• [ABOUT THIS EXERCISE]
In the listing below, start your output at the line with "You are a computer-use" and end it after the line with "Instruction: Click Onyemaechi's", copying every line exactly.

• [PROVIDED DATA]
....

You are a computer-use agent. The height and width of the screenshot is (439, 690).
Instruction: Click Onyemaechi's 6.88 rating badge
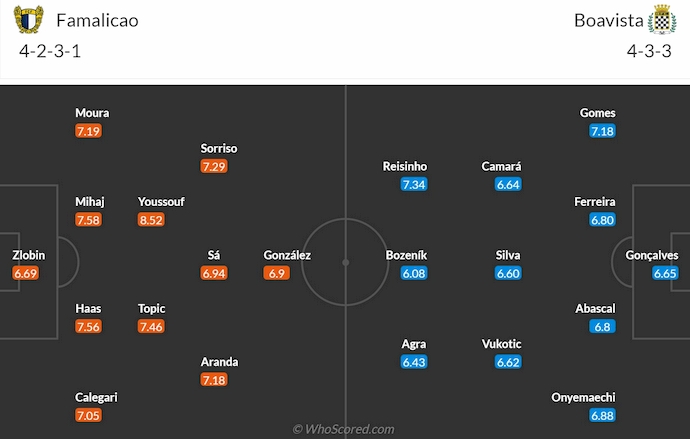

....

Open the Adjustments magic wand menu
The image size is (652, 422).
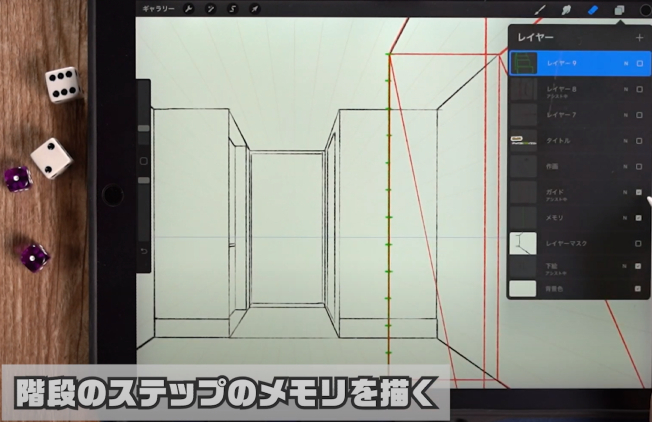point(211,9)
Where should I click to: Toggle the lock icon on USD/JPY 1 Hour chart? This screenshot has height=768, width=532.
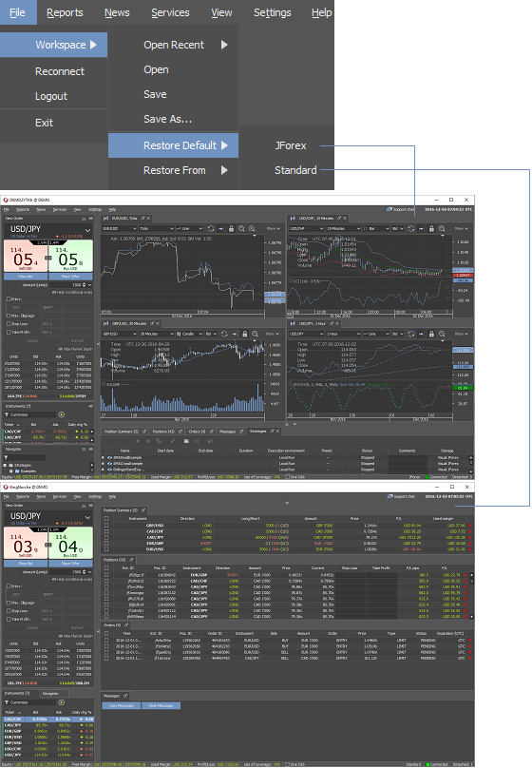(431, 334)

....

• [ANSWER]
You are a computer-use agent. The height and width of the screenshot is (439, 690).
Instruction: Click Onyemaechi's 6.88 rating badge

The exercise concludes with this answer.